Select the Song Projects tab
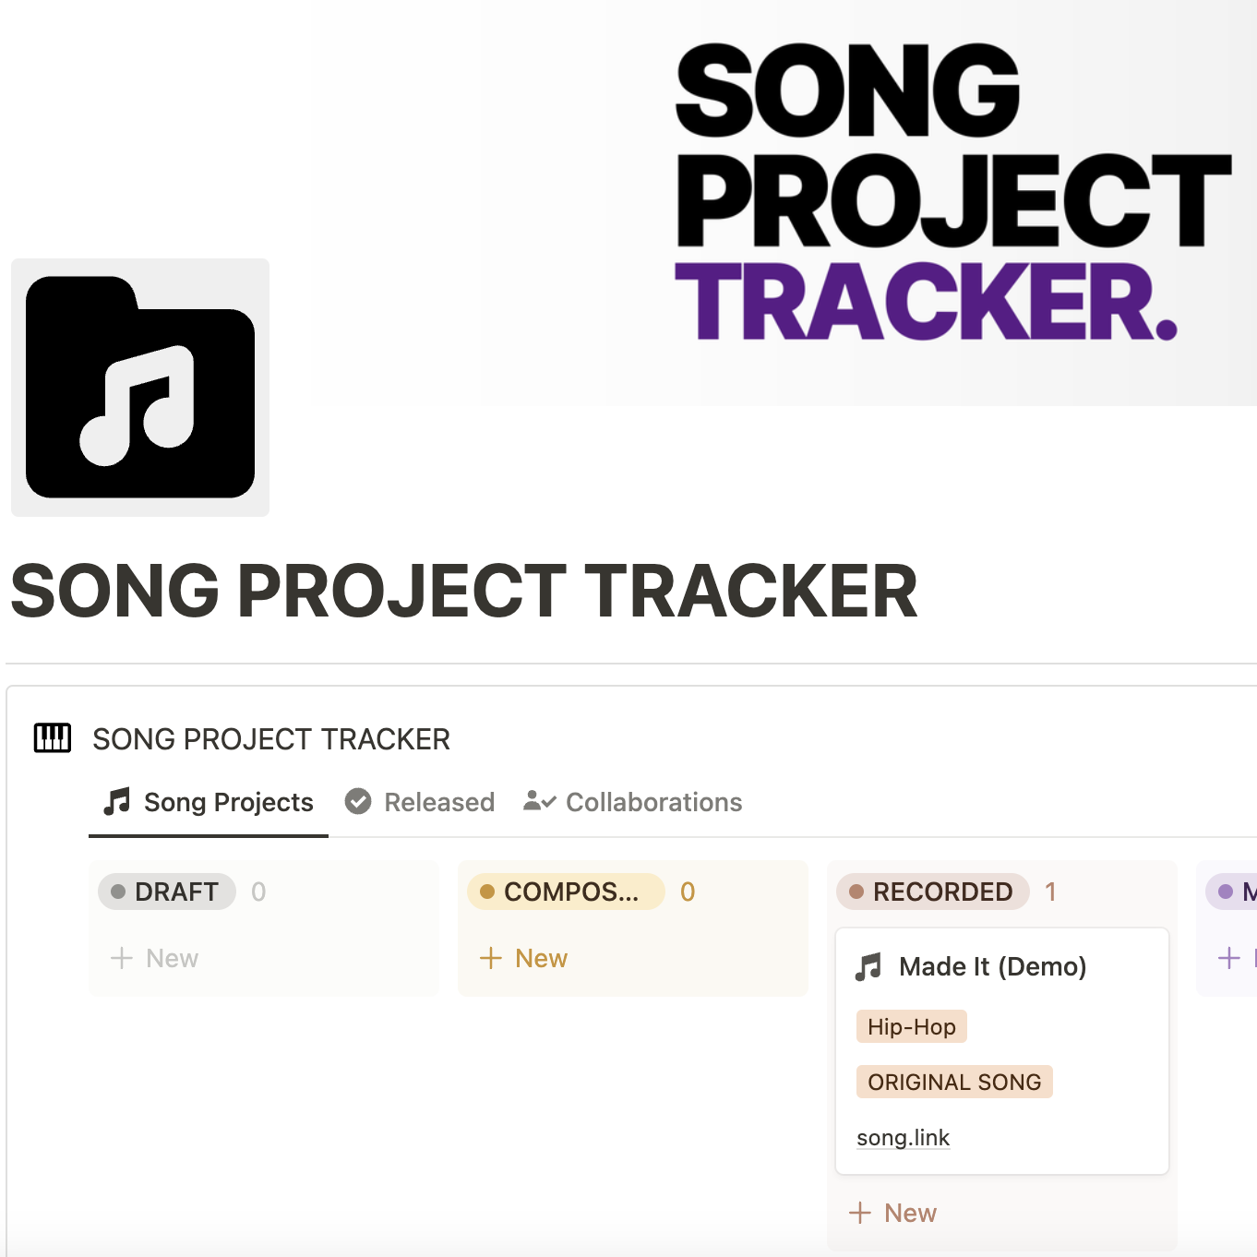1257x1257 pixels. (228, 801)
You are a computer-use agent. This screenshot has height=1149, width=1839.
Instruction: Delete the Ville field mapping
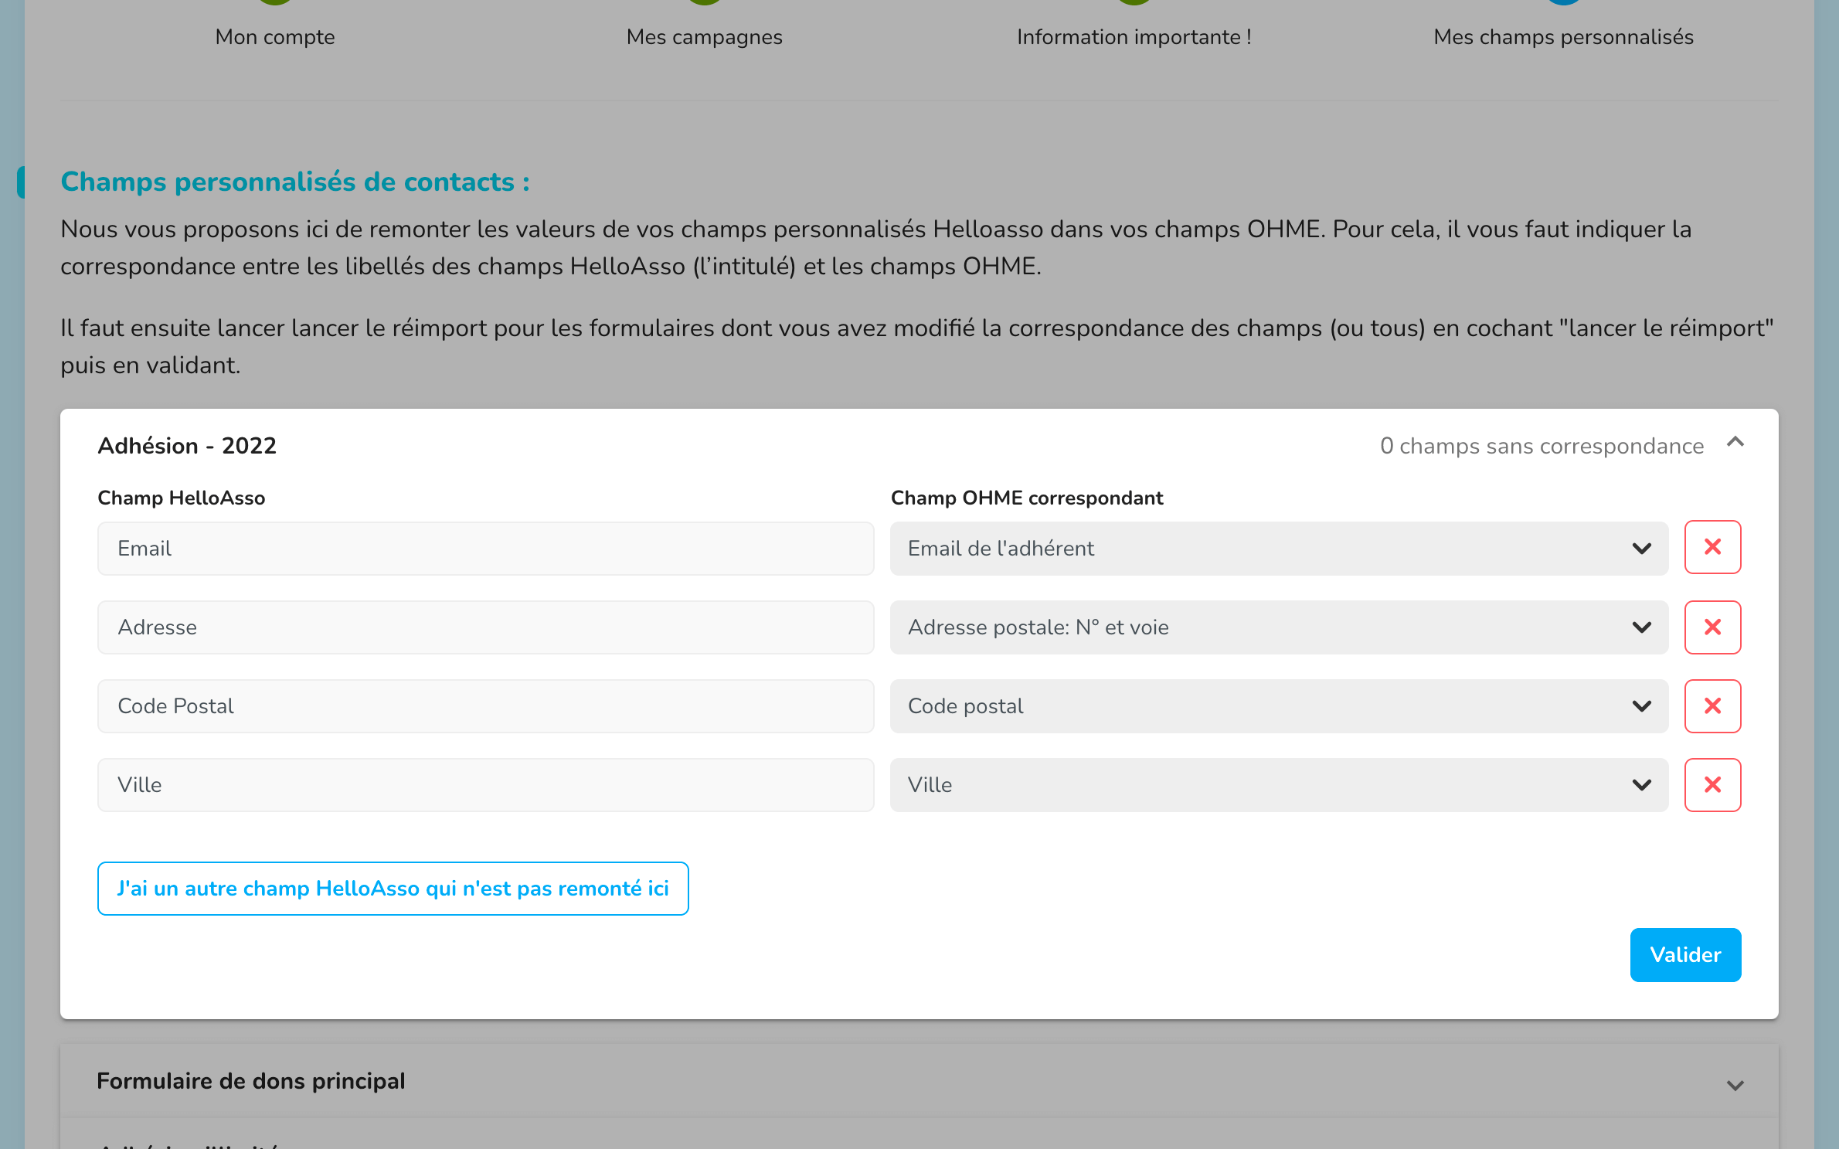click(x=1712, y=784)
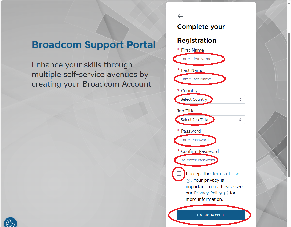Click external link icon after Terms of Use
The image size is (291, 227).
click(x=188, y=180)
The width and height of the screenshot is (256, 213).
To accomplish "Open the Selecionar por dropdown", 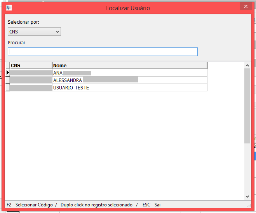I will (x=34, y=31).
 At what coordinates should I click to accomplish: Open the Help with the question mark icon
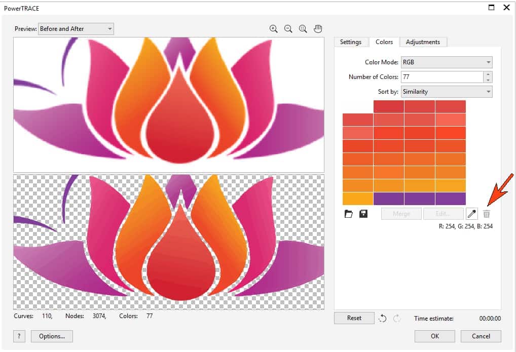19,336
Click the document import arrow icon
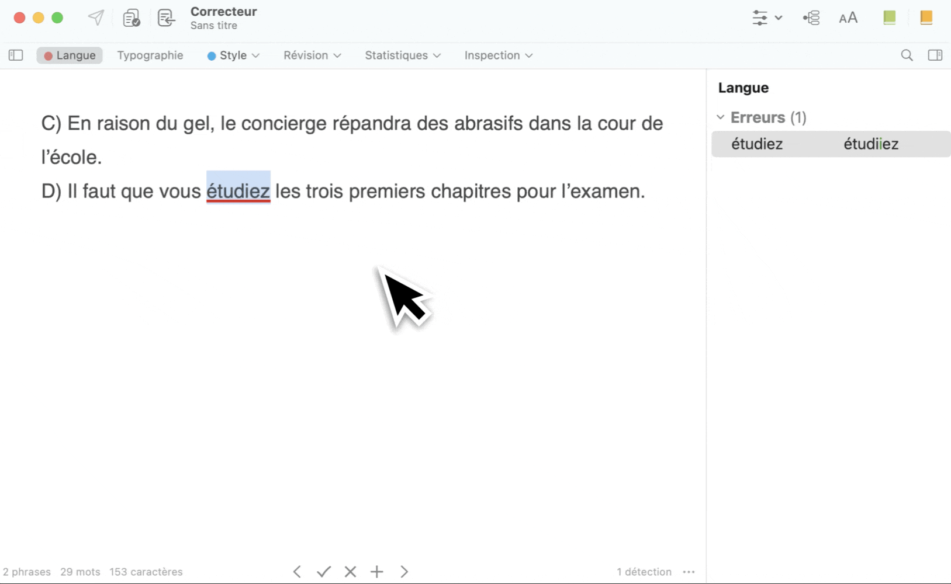 [x=166, y=18]

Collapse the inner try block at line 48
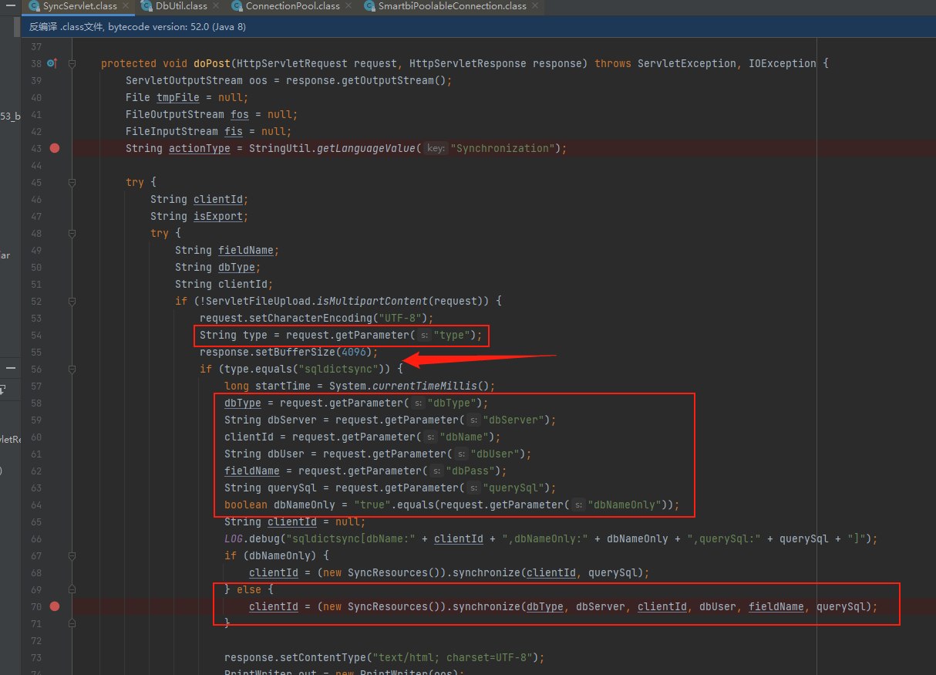pyautogui.click(x=72, y=234)
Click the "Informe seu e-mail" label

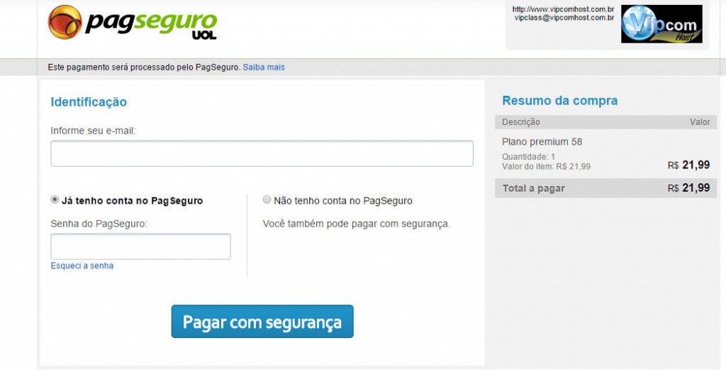93,131
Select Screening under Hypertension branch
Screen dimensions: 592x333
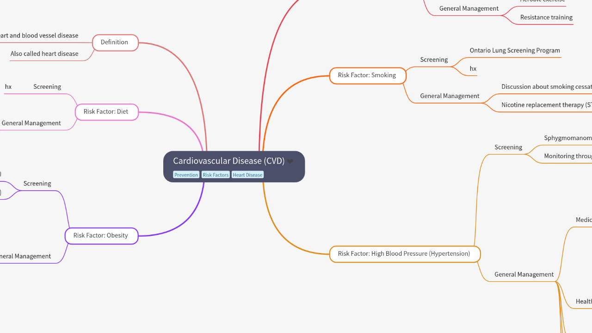(508, 148)
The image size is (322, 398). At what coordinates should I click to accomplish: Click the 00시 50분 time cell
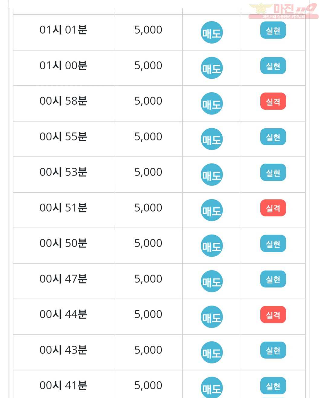pyautogui.click(x=63, y=245)
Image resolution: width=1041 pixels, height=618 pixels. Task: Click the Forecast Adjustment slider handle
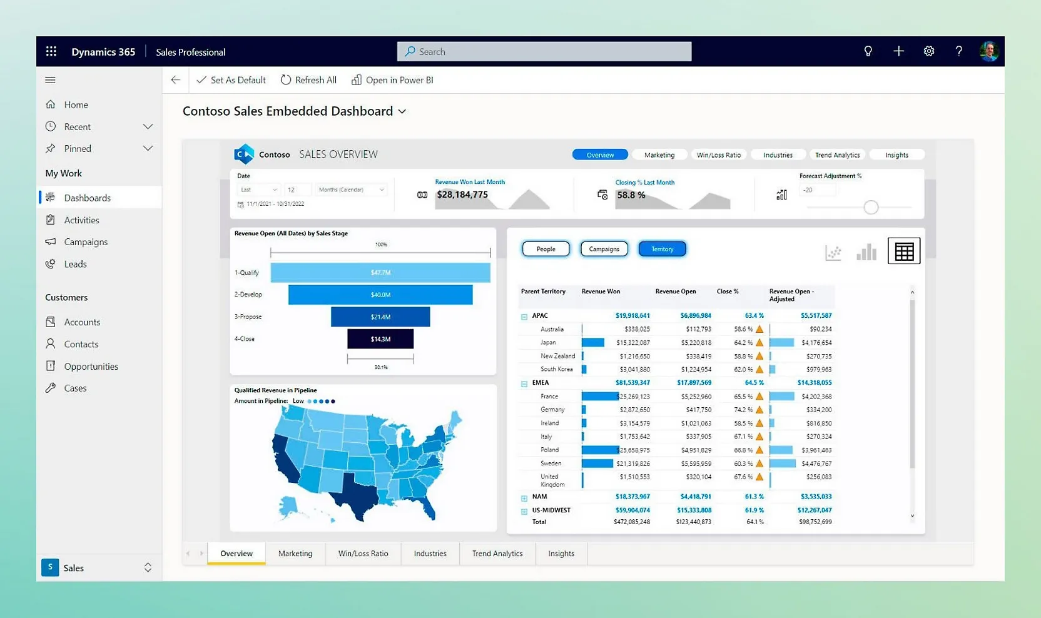871,207
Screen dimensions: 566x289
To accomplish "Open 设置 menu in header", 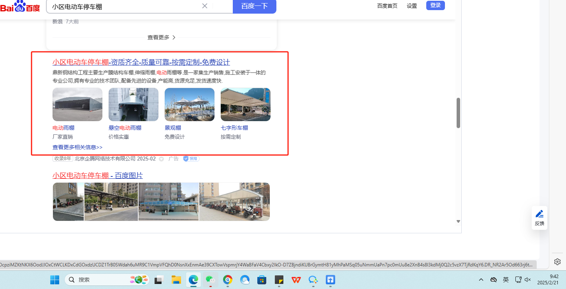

^^^^^^^^

Request: Return every line of the data above that contains the string "coordinates", reproducing each line in full.

Exercise solution:
 At what coordinates should I click to accomplish: Open the Help with the question mark icon
The image size is (322, 398). At what coordinates should I click to accomplish: Click the 00시 50분 time cell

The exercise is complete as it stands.